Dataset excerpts
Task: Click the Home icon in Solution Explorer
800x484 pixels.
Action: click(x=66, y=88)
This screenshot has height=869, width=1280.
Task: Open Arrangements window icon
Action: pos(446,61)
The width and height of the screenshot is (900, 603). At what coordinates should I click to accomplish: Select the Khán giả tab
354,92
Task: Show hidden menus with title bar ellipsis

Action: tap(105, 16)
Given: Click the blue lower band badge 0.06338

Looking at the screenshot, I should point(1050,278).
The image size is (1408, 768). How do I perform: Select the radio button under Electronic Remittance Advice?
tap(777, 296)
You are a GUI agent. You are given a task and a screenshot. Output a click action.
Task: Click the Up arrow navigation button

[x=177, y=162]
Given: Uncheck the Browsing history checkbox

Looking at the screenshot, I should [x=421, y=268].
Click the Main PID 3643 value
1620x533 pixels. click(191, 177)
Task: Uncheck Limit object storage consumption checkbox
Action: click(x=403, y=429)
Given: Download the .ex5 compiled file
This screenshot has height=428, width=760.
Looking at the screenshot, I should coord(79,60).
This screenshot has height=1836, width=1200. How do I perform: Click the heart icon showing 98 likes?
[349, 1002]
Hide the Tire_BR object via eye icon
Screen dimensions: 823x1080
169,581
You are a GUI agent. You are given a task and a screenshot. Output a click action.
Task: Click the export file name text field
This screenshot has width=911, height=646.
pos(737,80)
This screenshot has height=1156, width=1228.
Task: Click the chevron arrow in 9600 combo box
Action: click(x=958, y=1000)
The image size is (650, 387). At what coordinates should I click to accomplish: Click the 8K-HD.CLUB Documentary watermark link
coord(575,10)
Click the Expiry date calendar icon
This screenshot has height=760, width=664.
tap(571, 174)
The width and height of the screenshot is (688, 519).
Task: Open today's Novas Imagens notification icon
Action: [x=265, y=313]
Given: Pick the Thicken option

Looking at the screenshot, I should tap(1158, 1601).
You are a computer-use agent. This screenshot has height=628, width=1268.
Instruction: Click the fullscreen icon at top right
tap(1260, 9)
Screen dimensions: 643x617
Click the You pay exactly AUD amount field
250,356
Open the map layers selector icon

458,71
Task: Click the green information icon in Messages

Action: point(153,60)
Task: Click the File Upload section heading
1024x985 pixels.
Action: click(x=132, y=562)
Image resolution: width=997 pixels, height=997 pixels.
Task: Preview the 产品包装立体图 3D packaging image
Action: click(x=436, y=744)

**What you should do:**
Retype all of the data word for word.

**Answer to this problem:**
Task: Click the Home icon in Solution Explorer
800x484 pixels.
Action: click(x=66, y=88)
This screenshot has height=869, width=1280.
Task: Open Arrangements window icon
Action: pos(446,61)
The width and height of the screenshot is (900, 603). At what coordinates should I click to accomplish: Select the Khán giả tab
354,92
Task: Show hidden menus with title bar ellipsis

Action: tap(105, 16)
Given: Click the blue lower band badge 0.06338

Looking at the screenshot, I should point(1050,278).
The image size is (1408, 768). How do I perform: Select the radio button under Electronic Remittance Advice?
tap(777, 296)
You are a GUI agent. You are given a task and a screenshot. Output a click action.
Task: Click the Up arrow navigation button

[x=177, y=162]
Given: Uncheck the Browsing history checkbox

Looking at the screenshot, I should [x=421, y=268].
Click the Main PID 3643 value
1620x533 pixels. click(191, 177)
Task: Uncheck Limit object storage consumption checkbox
Action: click(x=403, y=429)
Given: Download the .ex5 compiled file
This screenshot has height=428, width=760.
Looking at the screenshot, I should coord(79,60).
This screenshot has height=1836, width=1200. How do I perform: Click the heart icon showing 98 likes?
[349, 1002]
Hide the Tire_BR object via eye icon
Screen dimensions: 823x1080
169,581
You are a GUI agent. You are given a task and a screenshot. Output a click action.
Task: Click the export file name text field
This screenshot has width=911, height=646.
pos(737,80)
This screenshot has height=1156, width=1228.
Task: Click the chevron arrow in 9600 combo box
Action: click(x=958, y=1000)
The image size is (650, 387). At what coordinates should I click to accomplish: Click the 8K-HD.CLUB Documentary watermark link
coord(575,10)
Click the Expiry date calendar icon
This screenshot has height=760, width=664.
tap(571, 174)
The width and height of the screenshot is (688, 519).
Task: Open today's Novas Imagens notification icon
Action: [x=265, y=313]
Given: Pick the Thicken option

Looking at the screenshot, I should tap(1158, 1601).
You are a computer-use agent. This screenshot has height=628, width=1268.
Instruction: Click the fullscreen icon at top right
tap(1260, 9)
Screen dimensions: 643x617
Click the You pay exactly AUD amount field
250,356
Open the map layers selector icon

458,71
Task: Click the green information icon in Messages

Action: point(153,60)
Task: Click the File Upload section heading
1024x985 pixels.
Action: click(x=132, y=562)
Image resolution: width=997 pixels, height=997 pixels.
Task: Preview the 产品包装立体图 3D packaging image
Action: click(x=436, y=744)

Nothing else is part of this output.